PHYSICS 334 : Statistical Physics and Condensed Matter


2024 Semester One (1243) (15 POINTS)

Course Prescription

Covers statistical physics and condensed matter physics, and describes how macroscopic properties of physical systems arise from microscopic dynamics. Topics in statistical physics include temperature, the partition function and connections with classical thermodynamics. Topics in condensed matter physics include crystal structures, phonons, electronic band theory, and semiconductors.

Course Overview

The course is divided into two 6-weeks parts giving an introduction into statistical physics and basics of condensed matter physics.
The aim of the course is to introduce students to the underlying theory of these fields. This will be done through lectures and assignments (including computational and communication assessments).

Course Requirements

Prerequisite: 15 points from PHYSICS 201, 231, 15 points from PHYSICS 203, 251 and 15 points from PHYSICS 211, MATHS 253, 260, ENGSCI 211 Restriction: PHYSICS 315, 354

Capabilities Developed in this Course

Capability 1: People and Place
Capability 2: Sustainability
Capability 3: Knowledge and Practice
Capability 4: Critical Thinking
Capability 5: Solution Seeking
Capability 6: Communication
Capability 8: Ethics and Professionalism
Graduate Profile: Bachelor of Science

Learning Outcomes

By the end of this course, students will be able to:
  1. Understand and apply statistical concepts to derive thermodynamic concepts and quantities (Capability 1, 3, 4 and 5)
  2. Describe the concept of phases and their transitions (Capability 3, 4 and 6)
  3. Critically evaluate the differences between classical and quantum statistics (Capability 3, 4 and 6)
  4. Understand and apply the theory of: lattice structure; phonons; electronic structure and electronic phases of materials (Capability 3, 4 and 5)
  5. Critically evaluate the differences between metallic, insulating, and semiconducting phases and their applications. (Capability 2, 3, 4, 5 and 6)
  6. Critically evaluate a recent research publication on a topic related to the course (Capability 3, 4, 6 and 8)
  7. Create a research presentation on condensed-matter problem of choice (Capability 1, 2, 3, 4, 5, 6 and 8)
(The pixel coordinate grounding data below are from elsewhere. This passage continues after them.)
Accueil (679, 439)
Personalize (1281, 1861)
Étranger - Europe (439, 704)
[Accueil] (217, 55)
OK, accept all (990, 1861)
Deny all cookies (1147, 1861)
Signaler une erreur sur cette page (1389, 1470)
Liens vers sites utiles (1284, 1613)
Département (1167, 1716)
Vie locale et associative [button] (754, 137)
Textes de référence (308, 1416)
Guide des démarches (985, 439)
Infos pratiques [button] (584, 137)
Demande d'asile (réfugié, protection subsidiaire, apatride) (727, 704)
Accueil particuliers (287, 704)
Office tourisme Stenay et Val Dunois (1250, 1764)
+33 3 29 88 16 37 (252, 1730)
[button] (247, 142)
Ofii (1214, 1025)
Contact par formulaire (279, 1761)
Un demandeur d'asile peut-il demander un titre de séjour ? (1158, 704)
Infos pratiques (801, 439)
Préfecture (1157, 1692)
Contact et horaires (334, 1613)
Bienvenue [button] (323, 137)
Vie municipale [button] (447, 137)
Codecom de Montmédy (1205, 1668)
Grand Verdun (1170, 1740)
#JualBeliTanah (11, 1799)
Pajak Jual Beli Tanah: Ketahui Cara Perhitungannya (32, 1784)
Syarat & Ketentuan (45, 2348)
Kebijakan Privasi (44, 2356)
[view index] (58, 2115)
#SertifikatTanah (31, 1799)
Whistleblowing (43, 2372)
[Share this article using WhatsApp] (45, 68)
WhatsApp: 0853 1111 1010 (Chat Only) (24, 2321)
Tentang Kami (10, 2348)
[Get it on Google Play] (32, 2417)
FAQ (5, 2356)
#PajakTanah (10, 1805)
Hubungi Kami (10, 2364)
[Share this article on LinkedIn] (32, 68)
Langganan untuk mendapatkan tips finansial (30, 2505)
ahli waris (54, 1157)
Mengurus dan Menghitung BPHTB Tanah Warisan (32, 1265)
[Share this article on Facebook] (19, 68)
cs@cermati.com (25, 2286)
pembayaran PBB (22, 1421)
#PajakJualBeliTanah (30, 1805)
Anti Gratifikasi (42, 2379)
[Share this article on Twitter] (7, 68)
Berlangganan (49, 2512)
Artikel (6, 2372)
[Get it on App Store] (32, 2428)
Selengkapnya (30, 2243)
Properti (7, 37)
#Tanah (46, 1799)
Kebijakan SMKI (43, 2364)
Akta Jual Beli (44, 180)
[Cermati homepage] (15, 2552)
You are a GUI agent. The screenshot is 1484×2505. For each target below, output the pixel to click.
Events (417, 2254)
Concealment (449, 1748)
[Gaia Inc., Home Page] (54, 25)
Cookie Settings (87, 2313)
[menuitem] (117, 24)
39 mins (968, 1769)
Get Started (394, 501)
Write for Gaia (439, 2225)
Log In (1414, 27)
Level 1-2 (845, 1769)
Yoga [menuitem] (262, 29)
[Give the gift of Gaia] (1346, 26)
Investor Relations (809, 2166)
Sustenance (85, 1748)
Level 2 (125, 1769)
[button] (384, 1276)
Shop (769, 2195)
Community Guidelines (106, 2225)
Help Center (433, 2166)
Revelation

Assessment Type Percentage Classification
Final Exam 50% Individual Examination
Assignments 50% Individual Coursework
Assessment Type Learning Outcome Addressed
1 2 3 4 5 6 7
Final Exam

The best 5 of 6 assignments count towards the final grade.

Assignments include written work, a python experiment, and a presentation.


Tuākana Science is a multi-faceted programme for Māori and Pacific students providing topic specific tutorials, one-on-one sessions, test and exam preparation and more. Explore your options at

The Physics Tuākana coordinators will make themselves known at the start of the course, and will offer various activities for interested students.

Key Topics

Statistical mechanics 
Week 1-3: Introduction into basic concepts of statistical mechanics, eg. temperature, ensembles and classical/quantum statistics
Week 4: Ideal Gas
Week 5/6: Phase transitions and simulations methods like molecular dynamics and Monte Carlo techniques

Condensed matter 
Week 7 Classical and semiclassical models of conductivity
Week 8 Crystal lattices and their description
Week 9 Lattice vibrations
Week 10/11 Electronic band structure
Week 12 Semiconductors

Workload Expectations

This course is a standard 15-point course and students are expected to spend 10 hours per week involved in each 15-point course that they are enrolled in.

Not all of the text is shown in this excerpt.